La idea que debería ocuparnos, y que Jordi Vayreda parece querer actualizar en cada uno de sus trabajos es, por tanto, la de detectar el ecosistema al que pertenecen sus obras bidimensionales o, como afirmaba Christopher Alexander, cual es su “lenguaje de patrón”. Una pista importante nos la regala el galerista Huc Malla cuando afirma que “Vayreda es un artista concreto que no hace arte concreto”. Lo que decíamos: el viejo sueño del arte concreto (defendido por Theo van Doersburg, padre oficial de la criatura hacia 1930) pasaba por higienizar las imágenes con el objetivo de que no “remitieran a nada diferente que a sí mismas”. Con todo, sabemos que cada trabajo de apariencia concreta de Vayreda mantiene una relación, digamos umbilical, con el proyecto tridimensional que hay detrás (el Maritim Bar visto como un ascensor de cuadrados sucesivos y de retículas casi escherianas seria un buen exponente).
Pero, ¿y si invertimos la dirección?

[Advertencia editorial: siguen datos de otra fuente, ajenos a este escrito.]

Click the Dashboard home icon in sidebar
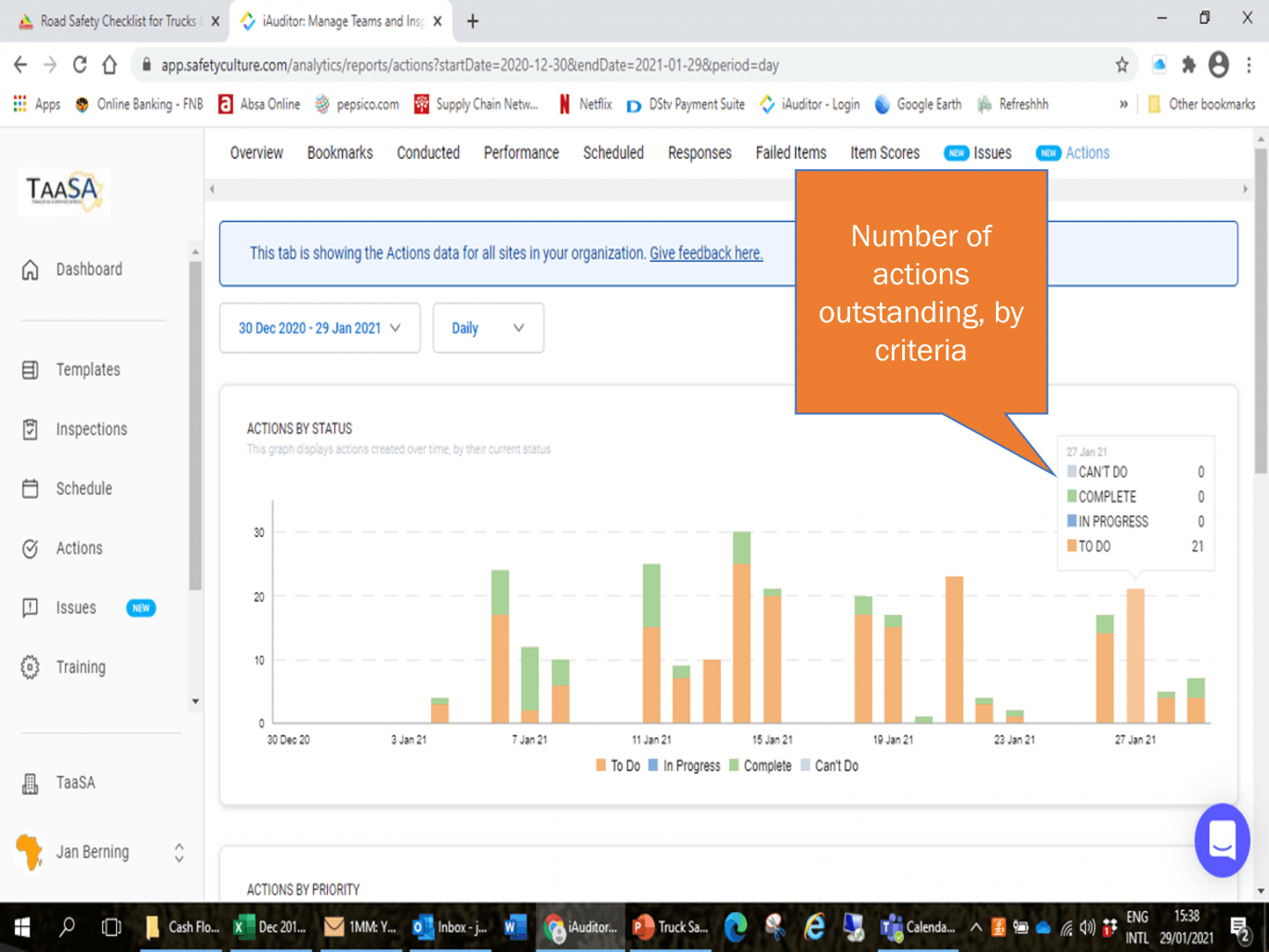The width and height of the screenshot is (1269, 952). click(31, 270)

Esto es, qué pasaría si hacemos caso a alguien como el arquitecto Peter Zumthor y deshacemos el camino para ir, de la obra acabada, en dirección al proyecto, al esbozo, al grafismo más intuitivo: “Normalmente, lo que tenemos es una maqueta o un dibujo (la mayoría de las veces una maqueta) y puede suceder que, en ella, se aprecie una coherencia, que muchas cosas concuerden; me la quedo mirando y me digo: si, todo encaja […] Es decir, veo las cosas como si ya estuvieran acabadas”. Ni más ni menos: la maqueta, el dibujo, el proyecto, permiten “ver” las cosas como si ya “estuvieran acabadas” o, lo que viene a ser lo mismo, “como si ya se hubieran construido”.
La lección de Bruno Munari permanece intacta: sus “múltiplos”, como los trabajos de Vayreda, no dejan de ser realidades intermedias que se resisten a la catalogación habitual. ¿Arte? ¿Diseño? ¿Y por qué no las dos cosas a la vez?